Our survey also showed that the presence of cues/triggers facilitated, and their absence hindered, the practice of FPDR. For instance, the presence of a hospital guideline to allow the practice of FPDR, and the availability of enough staff to support family members would "trigger" the front-line staff to support the practice.

The health beliefs, subjective norms and self-efficacy had some weak correlation with the acceptance of FPDR, but they were found to be insignificant on multiple regression analysis. Indeed overall our staff held the belief that the practice was beneficial to the relatives, but the prevailing norm of our staff did not support the practice. The respondents were confident that their performance would not be affected by the practice but they were concerned that they were not well trained to support the relatives in the situation.

Apparently it was not the experience, knowledge or the practical skills that were important in affecting the decision of the health care professionals. The main concern was their perceived control of the environment. The awareness of patient's rights in recent years and the promotion of accountability by the profession had led to an increase in legal claims in the medical field.

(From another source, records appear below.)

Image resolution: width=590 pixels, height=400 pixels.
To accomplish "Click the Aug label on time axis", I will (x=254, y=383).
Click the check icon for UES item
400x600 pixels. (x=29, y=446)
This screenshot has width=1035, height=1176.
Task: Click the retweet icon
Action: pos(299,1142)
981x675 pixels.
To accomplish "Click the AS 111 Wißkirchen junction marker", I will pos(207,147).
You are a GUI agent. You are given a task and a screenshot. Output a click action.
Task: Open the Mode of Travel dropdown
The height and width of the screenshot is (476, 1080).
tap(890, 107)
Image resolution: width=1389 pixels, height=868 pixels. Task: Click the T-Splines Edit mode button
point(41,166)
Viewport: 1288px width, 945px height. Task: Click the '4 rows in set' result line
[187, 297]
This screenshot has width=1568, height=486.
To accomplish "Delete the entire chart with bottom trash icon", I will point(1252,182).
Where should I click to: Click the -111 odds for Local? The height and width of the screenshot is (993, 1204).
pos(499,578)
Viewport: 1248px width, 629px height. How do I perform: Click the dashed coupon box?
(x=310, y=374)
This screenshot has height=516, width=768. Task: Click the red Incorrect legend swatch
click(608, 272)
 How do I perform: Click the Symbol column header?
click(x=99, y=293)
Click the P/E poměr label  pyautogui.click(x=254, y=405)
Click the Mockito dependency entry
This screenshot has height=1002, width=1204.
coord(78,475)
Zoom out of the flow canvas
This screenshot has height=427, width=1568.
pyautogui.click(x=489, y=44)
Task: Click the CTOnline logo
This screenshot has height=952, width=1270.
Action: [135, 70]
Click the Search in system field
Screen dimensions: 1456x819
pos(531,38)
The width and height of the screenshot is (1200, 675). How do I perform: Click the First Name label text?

Thus even though the health care professionals believed that the practice of FPDR might be beneficial to the relatives, they decided against the practice due to fear of loss of behavioural control.

From the present survey, it was clear that our staff were not ready to accept the practice. Improvement in the following areas might help to promote the practice: relatives should be well informed before entering the resuscitation scene, and be accompanied by a knowledgeable member of the bereavement team. Improving the staff numbers during resuscitation might help, including members supporting the relatives. Clearly putting the policy in the resuscitation checklist would also facilitate its implementation.

Another issue of importance was the views of the parents. Studies involving Caucasians clearly showed that parents wanted to stay during resuscitation,17-19 and they would benefit from the facilitation of bereavement, the increased knowledge that everything possible has been done, the understanding of the patient's condition and care, the increased ability to provide comfort to an ill loved one and the heightened appreciation of the patient's personhood.1,2,20, 21 However, there were little research in this area in the Chinese population. The Chinese culture is different from that of the Caucasians. The Chinese may have different beliefs and taboos about the death process. For instance, it is not "a fortunate thing" to witness death. Bad luck will follow if you touch a corpse. The "black-haired" (the young) should not die before the "white-haired" (elderly). We need good studies to address whether the Chinese parents really want to, or benefit from, being present during cardiopulmonary resuscitation of their children.

There are several limitations to the present study. One limitation is the face and content validity of our questionnaire survey. We attempted to explore the factors that might explain our staff attitudes based on various theories of behavioural modification. While these theories, for instance the health belief model, have been applied and validated in lay persons or patients with respect to illness, there may be concern whether they are equally valid with respect to behavioural changes in doctors or nurses in the local setting. Our questionnaire also has not been validated to examine the determinants of behavioural changes. Another potential flaw is that being a pilot exploratory study, there were no open-ended questions to solicit opinions not included in the designed questions. Thus we might have missed out important factors contributing to the refusal of the practice of FPDR.

The decision to implement the practice of FPDR should be a well-prepared team decision, with support at the individual (health care workers) and organisational (hospital policies) level. With the limitations discussed above, this pilot exploratory survey helped to assess the readiness of our staff for the practice of FPDR, and to identify some of the issues that needed to be addressed before following the current trend of inviting family members to witness cardiopulmonary resuscitation of their beloved ones. We hoped that this paper could stimulate more research in this area in the future.